Composite has a natural beauty and doesn’t require paints, stains, or sealants to keep it looking good. Additionally, it won’t decay, split, or splinter. Even some logos can be curved. Many of them have embossing on both sides, so if one is damaged, the other can be used.

Although composite materials are a good choice for decking, they also have drawbacks. One big criticism of composite decking is that it might be difficult to remove tough stains using a moderate bleach solution or deck cleaning.

The majority of manufacturers do well to warn their clients before starting the project because it is also likely to fade. Additionally, composite decking is twice as heavy as wood, making it unsuitable for roof decks.

  • Wood treated under pressure

Pressure-treated wood has become one of the most often utilised materials in the deck construction industry due to its low cost. It is authentic, lovely, and natural. Additionally, it has been treated to be resistant to termite, mould, mildew, rot, and fungal degradation.
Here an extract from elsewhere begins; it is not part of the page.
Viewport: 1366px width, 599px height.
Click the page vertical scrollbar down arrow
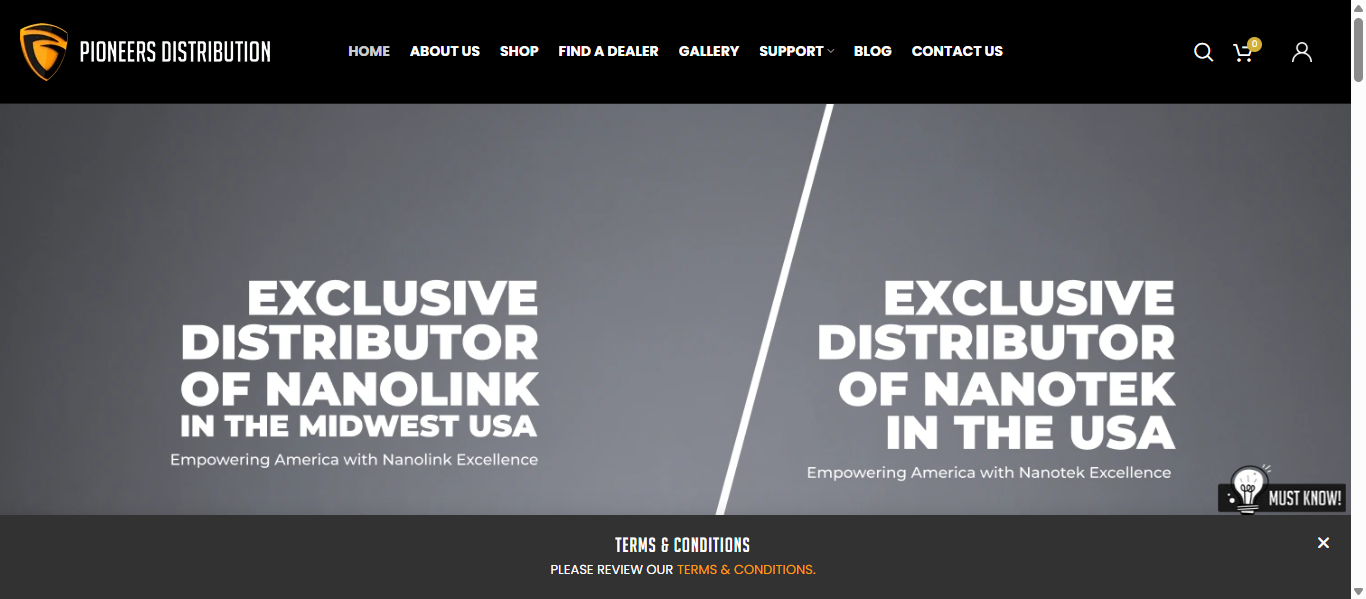point(1358,592)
But pressure-treated wood needs to be stained or sealed frequently, much like conventional wood products. Unsealed wood will absorb and release moisture, causing it to expand and compress as it dries out. Additionally, because of the frequent swelling and shrinking, the appearance of the wood tends to deteriorate over time. Additionally, it is quite likely to splinter.

  • Cedar decking

Due to its natural appearance, cedar is one of the most popular woods for decking. It has been pressure-treated to ground contact level and is constructed with higher-grade lumber. Additionally, it has a warm tone, a natural grain, a distinct texture, and a rich, affluent, coastal cedar hue. Finally, it has remarkable longevity because of its insect resistance. You can choose a different colour for the cedar to go with your home’s decor.

But cedar requires frequent sealing and staining, just like other woods, and it costs more than pressure-treated wood.


The best way to increase the value of your house might be to build a deck. However, to make the greatest decision that fits your needs and the needs of your family, take into account the cost, maintenance requirements, and durability level of the decking material you are considering.